Dice Margaret Atwood que un país sin historias sería un país sin espejos. “¿Quién soy? se preguntarán los ciudadanos”. No, no, olvidadlo. No pienso dedicar ni una línea al omnipresente referéndum fantasma pero, qué duda cabe, que hay mucha ficción y fantasía alrededor del nacionalismo.
La reflexión de esta semana se acerca a la sempiterna bipolaridad del ser humano. He empezado por la más recurrente entre los creadores: el binomio ficción-realidad.
Según Barthes, un hecho real de más de cinco líneas se convierte en ficción. El ser humano es una máquina de reinterpretar los datos. Al final, las vivencias son secuencias de datos que se graban en nuestro subconsciente y los recuerdos (esos datos muertos, porque el pasado es algo muerto, no lo olvidéis) son una recreación de la verdad, verdadera que se adaptará a nuestros patrones perceptivos. Nuestra experiencia es única, personal e intransferible, casi como una huella digital. Miranda en “La Tempestad” de Shakespeare se preguntaba “¿Es cosa mía ver lo que veo?” para concluir “Sólo puedo ver lo que veo”. El dramaturgo británico se adelantó al psicoanálisis unos cuantos siglos. Cosa de genios.
Así que, con unas sutiles pinzas, dejo colgada esta duda ¿Hasta qué punto los datos que duermen en nuestro cerebro, transmitidos de generación en generación por el subconsciente colectivo familiar distorsionan mi percepción de la realidad?
El otro binomio que me apabulla es el de la necesidad de los recuerdos que teje el tapiz patrimonial de los pueblos (el espejo de Atwood) y por otro, la necesidad del auténtico vacío para volver a crear y generar innovación y avance. Este binomio: lleno-vacio, historia-futuro es un puro nudo contradictorio. La maravillosa Margaret afirma que todo ser humano es intrínsecamente creativo y la materia prima de esa creación son los recuerdos (“Cuando estas palabras se le hayan ido de la cabeza, se perderán para siempre”). El arte es el corazón de la civilización y la escritura es el arte de las emociones pero, maldita sea, todos los escritores necesitan esa materia prima: la realidad acontecida en el pasado. O sea, los recuerdos. Y los recuerdos dice el profesor Hew Len, son datos muertos. Imaginaos el hedor terrible. Lo muerto al final se pudre pero al narrador, al creador de ficciones no le queda otro remedio que hacer incursiones en su vida muerta. O sea, en su pasado.

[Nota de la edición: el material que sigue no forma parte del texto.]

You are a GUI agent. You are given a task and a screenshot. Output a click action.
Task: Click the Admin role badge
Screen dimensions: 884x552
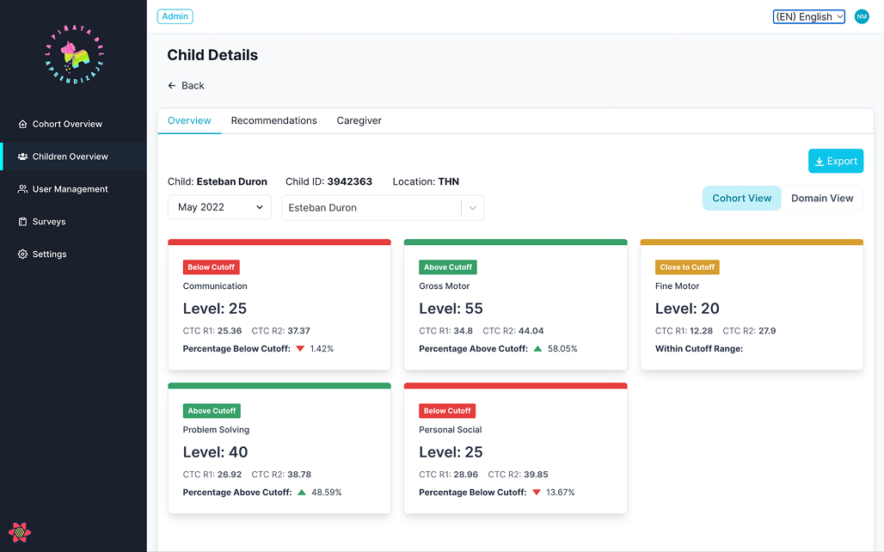click(175, 16)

Un exceso de recuerdos provoca un atasco emocional. Y eso sentí el otro día. No depresión ni ansiedad sino un monumental atasco. En mi afán recolector para poder escribir historias nuevas me he topado con una laguna tumefacta de pasado muerto que ya no sirve para nada. Atwood sostiene que el arte para el artista es una tubería hueca, un amplificador, incluso un truco para llevarse a alguien a la cama pero, ojo, si la tubería está atascada ¿Qué obtendremos? Ya sabéis lo mal que huelen los desagües.
A veces creo que el subconsciente colectivo de nuestra querida España, esta España mía, esta España nuestra, es como esa tubería y es imperativo que el agua circule. Lo mismo que es deseable para mi, para cualquiera — en especial para los creadores de todo tipo— eliminar todos los datos viejos, llegar al Nirvana, a la página en blanco de Shakespeare, porque sólo desde ahí, desde el vacío absoluto, surge la más genial de las inspiraciones. La magia inexplicable de Giocondas y Quijotes. Si nuestra vasija está llena, la abundancia pasará por nuestro lado y nada podrá caer en ella.
Esta España bipolar pide a gritos uno o varios instantes de vacío creador. Y un poco de silencio blanco entre tanto berrinche.